The scale of the problem makes any possible solution necessarily comprehensive. Is it possible to change the worldview of the great masses of men from one that encourages irrationality, bullshit and self-degradation of ignorance to one that favors reason, reality and self-respect? Unless the newly installed Pope Francis leads the populations of the West back into the Catholic Church en masse, with a concurrent spectacular revival of Thomism, a long process of weeding among the grassroots will be necessary (as a VERY lapsed Greek Orthodox agnostic I would find the first solution problematic even if successful...though I would have no problem with Michael Coren as Toronto's Grand Inquisitor in that case).

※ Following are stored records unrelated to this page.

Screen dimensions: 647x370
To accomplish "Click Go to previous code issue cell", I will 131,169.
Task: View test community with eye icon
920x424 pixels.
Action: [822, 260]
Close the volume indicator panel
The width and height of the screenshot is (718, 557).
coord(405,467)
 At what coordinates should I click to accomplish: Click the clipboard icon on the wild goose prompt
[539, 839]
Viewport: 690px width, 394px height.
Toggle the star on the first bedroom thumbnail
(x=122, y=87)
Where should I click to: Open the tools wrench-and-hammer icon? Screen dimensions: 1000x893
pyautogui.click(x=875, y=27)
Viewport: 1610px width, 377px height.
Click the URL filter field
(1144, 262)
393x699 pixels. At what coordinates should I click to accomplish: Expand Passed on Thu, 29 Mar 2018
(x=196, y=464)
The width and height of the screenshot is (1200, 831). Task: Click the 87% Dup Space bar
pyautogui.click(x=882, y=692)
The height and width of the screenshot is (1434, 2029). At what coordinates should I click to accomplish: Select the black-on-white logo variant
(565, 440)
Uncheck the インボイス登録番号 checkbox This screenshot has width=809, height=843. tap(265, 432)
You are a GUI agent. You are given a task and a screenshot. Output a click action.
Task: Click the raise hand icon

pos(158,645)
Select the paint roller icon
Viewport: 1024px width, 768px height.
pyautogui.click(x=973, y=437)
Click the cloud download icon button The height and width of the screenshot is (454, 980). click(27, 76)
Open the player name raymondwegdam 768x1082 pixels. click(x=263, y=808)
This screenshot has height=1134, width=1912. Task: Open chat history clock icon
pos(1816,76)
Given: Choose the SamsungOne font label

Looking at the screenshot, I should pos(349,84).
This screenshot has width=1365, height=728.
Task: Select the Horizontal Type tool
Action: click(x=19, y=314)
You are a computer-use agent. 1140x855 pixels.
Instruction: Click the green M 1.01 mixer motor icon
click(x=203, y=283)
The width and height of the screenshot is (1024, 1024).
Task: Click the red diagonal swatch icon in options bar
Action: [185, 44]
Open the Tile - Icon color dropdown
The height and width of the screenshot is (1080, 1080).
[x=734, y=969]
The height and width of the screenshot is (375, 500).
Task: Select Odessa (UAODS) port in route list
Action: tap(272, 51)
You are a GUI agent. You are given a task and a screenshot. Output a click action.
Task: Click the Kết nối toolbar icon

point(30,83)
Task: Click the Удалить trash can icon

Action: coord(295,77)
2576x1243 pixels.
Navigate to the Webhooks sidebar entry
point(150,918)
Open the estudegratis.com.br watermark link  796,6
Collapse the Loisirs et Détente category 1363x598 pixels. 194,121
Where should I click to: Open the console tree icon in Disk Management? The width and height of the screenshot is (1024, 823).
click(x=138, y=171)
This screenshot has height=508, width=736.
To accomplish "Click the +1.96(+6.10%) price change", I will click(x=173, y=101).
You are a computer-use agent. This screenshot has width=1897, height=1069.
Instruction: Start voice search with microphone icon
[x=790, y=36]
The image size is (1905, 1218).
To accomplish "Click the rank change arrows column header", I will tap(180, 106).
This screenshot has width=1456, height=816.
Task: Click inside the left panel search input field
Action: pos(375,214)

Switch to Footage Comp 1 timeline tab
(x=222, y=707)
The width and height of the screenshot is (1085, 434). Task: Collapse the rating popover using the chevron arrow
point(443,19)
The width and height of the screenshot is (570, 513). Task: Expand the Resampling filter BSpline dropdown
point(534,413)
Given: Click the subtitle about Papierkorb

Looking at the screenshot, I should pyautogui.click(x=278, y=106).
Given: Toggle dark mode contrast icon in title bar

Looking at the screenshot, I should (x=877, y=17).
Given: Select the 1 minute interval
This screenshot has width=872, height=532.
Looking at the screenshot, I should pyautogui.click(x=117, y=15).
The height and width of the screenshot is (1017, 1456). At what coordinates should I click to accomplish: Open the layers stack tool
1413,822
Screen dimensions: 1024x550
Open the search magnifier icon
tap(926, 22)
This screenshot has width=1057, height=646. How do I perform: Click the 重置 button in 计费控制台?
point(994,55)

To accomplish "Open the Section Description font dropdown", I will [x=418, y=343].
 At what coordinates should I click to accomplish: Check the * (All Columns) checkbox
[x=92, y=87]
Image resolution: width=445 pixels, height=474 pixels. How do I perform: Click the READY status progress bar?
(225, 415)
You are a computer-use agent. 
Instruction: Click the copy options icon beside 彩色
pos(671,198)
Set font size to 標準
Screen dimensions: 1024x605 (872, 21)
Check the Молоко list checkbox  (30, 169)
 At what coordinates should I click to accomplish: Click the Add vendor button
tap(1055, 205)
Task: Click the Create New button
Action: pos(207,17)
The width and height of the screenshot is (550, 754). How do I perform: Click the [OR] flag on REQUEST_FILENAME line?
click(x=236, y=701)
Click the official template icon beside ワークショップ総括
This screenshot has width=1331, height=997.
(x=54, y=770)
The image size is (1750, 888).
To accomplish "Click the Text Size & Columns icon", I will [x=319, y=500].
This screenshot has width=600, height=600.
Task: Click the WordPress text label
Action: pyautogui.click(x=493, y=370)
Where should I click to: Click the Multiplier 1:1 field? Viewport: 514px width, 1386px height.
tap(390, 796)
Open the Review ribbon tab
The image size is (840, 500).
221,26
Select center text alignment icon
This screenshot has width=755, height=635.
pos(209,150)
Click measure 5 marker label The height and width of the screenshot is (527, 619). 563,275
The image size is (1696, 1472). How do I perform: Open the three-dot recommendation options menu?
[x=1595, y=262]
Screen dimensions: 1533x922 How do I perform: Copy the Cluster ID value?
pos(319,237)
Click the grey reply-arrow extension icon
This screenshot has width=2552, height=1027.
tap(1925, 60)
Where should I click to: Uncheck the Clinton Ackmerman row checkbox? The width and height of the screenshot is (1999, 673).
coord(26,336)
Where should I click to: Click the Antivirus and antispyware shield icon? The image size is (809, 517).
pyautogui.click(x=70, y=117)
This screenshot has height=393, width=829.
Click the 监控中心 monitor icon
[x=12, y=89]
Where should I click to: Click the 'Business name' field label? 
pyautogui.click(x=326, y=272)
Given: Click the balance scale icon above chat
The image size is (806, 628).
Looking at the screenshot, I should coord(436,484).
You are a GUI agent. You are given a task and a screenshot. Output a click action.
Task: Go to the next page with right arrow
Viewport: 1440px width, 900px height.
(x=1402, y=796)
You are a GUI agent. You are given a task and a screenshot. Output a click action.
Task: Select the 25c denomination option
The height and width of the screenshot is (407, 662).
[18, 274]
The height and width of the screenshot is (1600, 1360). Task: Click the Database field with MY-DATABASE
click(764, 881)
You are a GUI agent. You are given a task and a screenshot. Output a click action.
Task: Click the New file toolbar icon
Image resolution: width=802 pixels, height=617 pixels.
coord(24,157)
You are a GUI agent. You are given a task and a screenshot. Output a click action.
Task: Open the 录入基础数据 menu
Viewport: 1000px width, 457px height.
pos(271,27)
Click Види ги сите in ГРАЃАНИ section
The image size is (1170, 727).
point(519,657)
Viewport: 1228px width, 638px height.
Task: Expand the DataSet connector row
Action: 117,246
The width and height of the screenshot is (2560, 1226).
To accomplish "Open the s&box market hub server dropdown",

There would be a lot of work to be done going the grassroots route.
The very idea that this blog's title represents, for example, is utterly alien most of Timbit Nation. "The Gods of the Copybook Headings", the concept that ideas have consequences and that the worldview and philosophy held by people have real world consequences that determine their prosperity, health and even physical safety, is unspeakably constricting and even frightening to them. To us, though many of us are atheists and agnostics, Chesterton's "Democracy of the Dead" has validity. Kipling, Adam Smith, Gibbon and even The Russian Rage herself, Ayn Rand, are still alive to us. Their ideas live on in their books, and are worthy of being challenged or used as lenses to see the world more clearly. To the Regular Just Folks, they are just hard words in boring books, not relevant, not interesting, not real. Ideas don't matter, because history is bunk. How can what long dead people writing in the dark ages before the birth of The Great and Wonderful Me existed possibly matter now?
Apologies for this long rambling screed, Mr. Anderson. Your post hit a nerve; I guess I'm not entirely happy to do nothing while the world burns. I'm just not entirely sure what to do in the years to come that will actually make a difference. Perhaps the effort is the important thing-I need to be able to look at myself in the mirror without shame in order to shave.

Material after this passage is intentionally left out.